Erectile Dysfunction Causes

Erectile dysfunction (ED) is one of the most common sexual problems and affects nearly 50% of all men over the age of 40 at some stage. This problem becomes even more common and more severe as men grow older. There are many causes of ED and it is thought that 70% of cases have physical causes and 30% psychological causes although often there are both physical and psychological reasons for the condition.

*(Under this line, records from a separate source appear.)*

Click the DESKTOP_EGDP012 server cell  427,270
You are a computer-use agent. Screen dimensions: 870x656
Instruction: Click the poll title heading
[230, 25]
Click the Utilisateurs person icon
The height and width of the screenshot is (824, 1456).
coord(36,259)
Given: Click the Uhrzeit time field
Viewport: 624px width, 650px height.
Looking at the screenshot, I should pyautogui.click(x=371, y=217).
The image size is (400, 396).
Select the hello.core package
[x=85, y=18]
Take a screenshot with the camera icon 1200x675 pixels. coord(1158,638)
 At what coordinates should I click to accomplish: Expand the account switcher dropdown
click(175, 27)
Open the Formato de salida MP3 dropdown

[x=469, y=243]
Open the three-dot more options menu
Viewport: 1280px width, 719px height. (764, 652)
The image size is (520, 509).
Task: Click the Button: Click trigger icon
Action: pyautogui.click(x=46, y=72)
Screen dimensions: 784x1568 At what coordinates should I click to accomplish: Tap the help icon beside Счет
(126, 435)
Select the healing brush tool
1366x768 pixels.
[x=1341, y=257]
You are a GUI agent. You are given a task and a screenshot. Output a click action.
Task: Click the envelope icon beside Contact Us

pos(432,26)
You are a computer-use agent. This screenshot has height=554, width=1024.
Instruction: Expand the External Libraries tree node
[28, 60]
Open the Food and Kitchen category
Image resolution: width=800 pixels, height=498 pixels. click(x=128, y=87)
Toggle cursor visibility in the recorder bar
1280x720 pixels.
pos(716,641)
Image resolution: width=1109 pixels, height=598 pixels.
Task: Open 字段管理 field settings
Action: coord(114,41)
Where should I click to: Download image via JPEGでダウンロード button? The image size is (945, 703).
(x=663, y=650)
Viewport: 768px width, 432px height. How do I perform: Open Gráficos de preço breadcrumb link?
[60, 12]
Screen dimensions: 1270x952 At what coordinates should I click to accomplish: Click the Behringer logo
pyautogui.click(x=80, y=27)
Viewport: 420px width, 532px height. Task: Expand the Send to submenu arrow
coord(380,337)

The shaft of the penis has two chambers that fill up with blood during sexual arousal. Sexual thoughts are transmitted though the nerves to the genitals. These nerves cause the relaxing of the muscle cells in the walls of the blood vessels entering the penis. The increased blood flow fills up the two chambers in the shaft of the penis forming an erection. Therefore any condition or disease which affects either the blood flow to the penis or the nerves to the genital area can cause erectile dysfunction.

Tuesday, August 28, 2007

Erectile Dysfunction Hits 18 Million

More than 18 million American hands suffer from erectile dysfunction, but help may not require a little pill.

A new study from Johns Hopkins' Bloomberg School of Public Health shows nearly one in five men experience erectile dysfunction, just simple lifestyle changes may be enough to ward off the problem.

Erectile dysfunction was much more rough-cut among men with diabetes or other risk factors for heart disease and those who were physically inactive, the researchers base.

"The associations of erectile dysfunction with diabetes and cardiovascular risk factors may serve as powerful motivators for men who need to make changes in their diet and lifestyle," says researcher Elizabeth Selvin, PhD, MPH, of the department of epidemiology at the Bloomberg School of Public Wellness, in Baltimore, in a news release.

About Erectile Dysfunction

Erectile dysfunction (ED or (male) impotence) is a sexual dysfunction characterized by the inability to develop or maintain an erection of the penis. There are various underlying causes, such as cardiovascular leakage and diabetes, many of which are medically treatable.

The causes of erectile dysfunction may be physiological or psychological. Physiologically, erection is a hydraulic mechanism based upon blood entering and being retained in the penis, and there are various ways in which this can be impeded, most of which are amenable to treatment. Psychological impotence is where erection or penetration fails due to thoughts or feelings (psychological reasons) rather than physical impossibility; this can often be helped. Notably in psychological impotence there is a very strong placebo effect.

Erectile dysfunction, tied closely as it is to cultural notions of potency, success and masculinity, can have devastating psychological consequences including feelings of shame, loss or inadequacy; often unnecessary since in most cases the matter can be helped. There is a strong culture of silence and inability to discuss the matter. In fact around 1 in 10 men will experience recurring impotence problems at some point in their lives.